1967 OK 235, 435 P.2d 119
CourtSupreme Court of Oklahoma
DecidedNovember 21, 1967
Docket41019
StatusPublished
Cited by7 cases

This text of 1967 OK 235 (Fidelity & Casualty Co. of New York v. Southall) is published on Counsel Stack Legal Research, covering Supreme Court of Oklahoma primary law. Counsel Stack provides free access to over 12 million legal documents including statutes, case law, regulations, and constitutions.

Bluebook
Fidelity & Casualty Co. of New York v.
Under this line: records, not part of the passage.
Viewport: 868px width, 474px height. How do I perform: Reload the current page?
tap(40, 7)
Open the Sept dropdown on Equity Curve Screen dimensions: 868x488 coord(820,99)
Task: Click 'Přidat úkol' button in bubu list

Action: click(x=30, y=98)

Southall, 1967 OK 235, 435 P.2d 119 (Okla. 1967).

Opinion

BLACKBIRD, Justice.

This case involves garnishment proceedings in Tulsa County District Court’s Cause No. 99499, in which a judgment of $7500.00 in damages obtained by Laurissa Southall, as plaintiff, against Sarah Dunn and Horace W. Oates, as defendants, for injuries to her person and automobile, as a result of an automobile collision, was affirmed in Dunn v. Southall, Okl., 373 P.2d 35.
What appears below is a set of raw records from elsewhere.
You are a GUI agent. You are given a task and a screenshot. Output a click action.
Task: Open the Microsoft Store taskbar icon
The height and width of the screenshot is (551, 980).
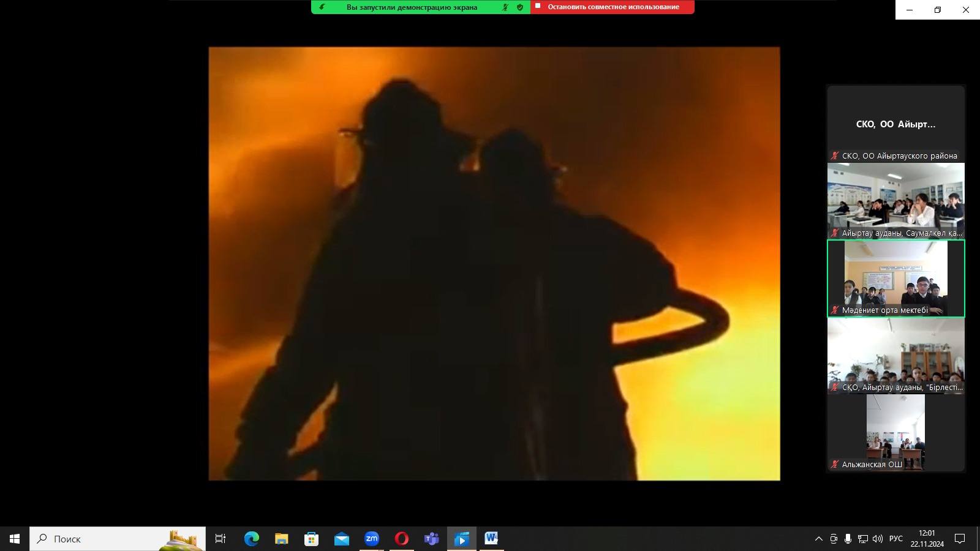(311, 539)
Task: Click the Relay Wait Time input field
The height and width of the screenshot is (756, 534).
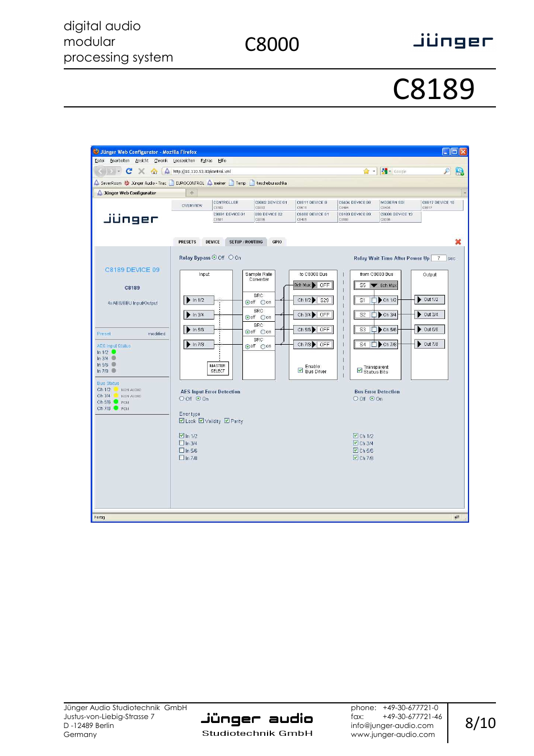Action: [x=438, y=258]
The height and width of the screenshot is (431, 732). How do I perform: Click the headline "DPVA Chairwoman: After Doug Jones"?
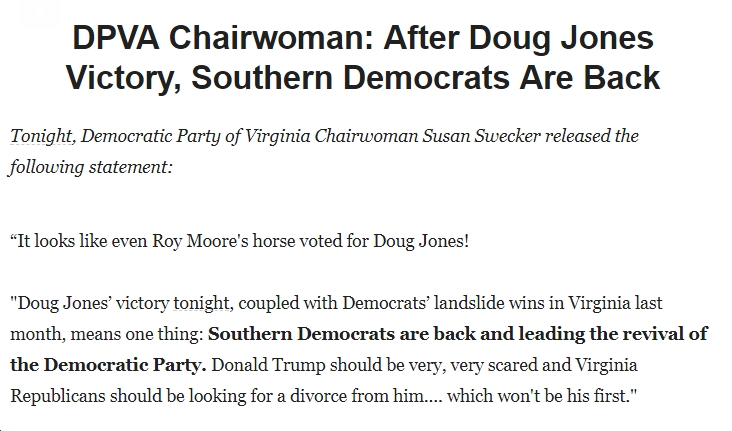[363, 37]
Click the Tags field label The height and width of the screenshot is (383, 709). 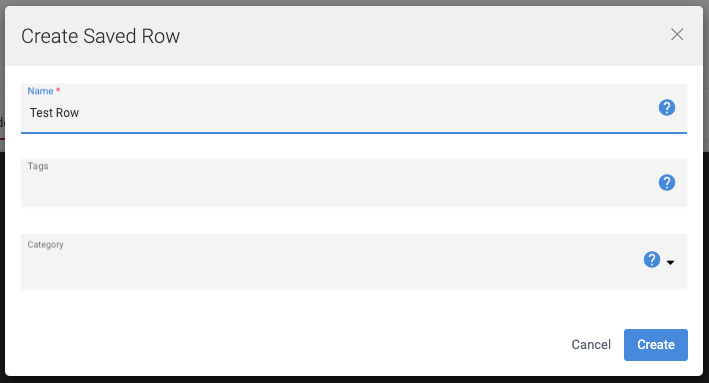pos(38,166)
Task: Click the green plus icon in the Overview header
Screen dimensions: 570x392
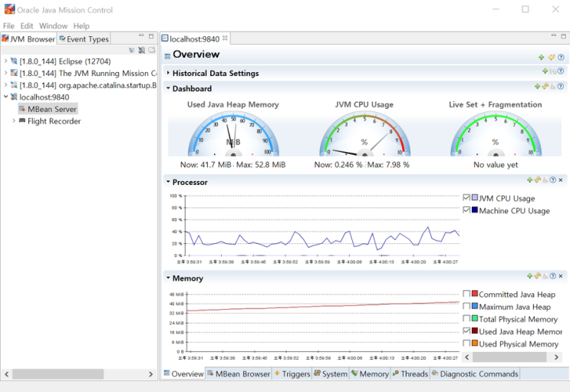Action: (x=542, y=58)
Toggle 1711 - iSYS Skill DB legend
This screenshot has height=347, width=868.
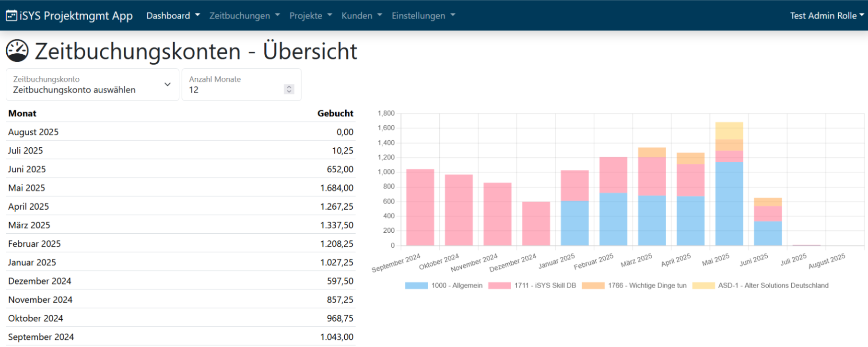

Thereafter, the defendant Dunn’s insurance carrier, Automobile Club Insurance Company, hereinafter referred to as “AC”, satisfied $5,000.00 of said $7500.00 joint judgment by paying Southall that coverage limit of said defendant’s policy with said Company.

Thereafter, when Southall attempted, by garnishment proceedings, to obtain satisfaction of the twenty-five-hundred-dollar unsatisfied balance of her judgment out of money, or assets, she evidently thought Sarah Dunn’s co-defendant, the other judgment debtor, Oates, had in the custody of a Tulsa Bank, Oates commenced efforts to compel AC Insurance Company, as a garnishee, to pay that part also, and to obtain damages against AC by suing it in Cause No. 64116, of Tulsa County’s Common Pleas Court for its alleged negligence, not only in failing to obtain a settlement of Dunn v. Southall, supra, at a figure less than the amount of the judgment Southall later obtained therein, but also in the manner in which the attorneys, procured to represent Sarah Dunn and him (as “an additional insured” under the policy said Company had issued to her) had handled their defense in the trial of that case.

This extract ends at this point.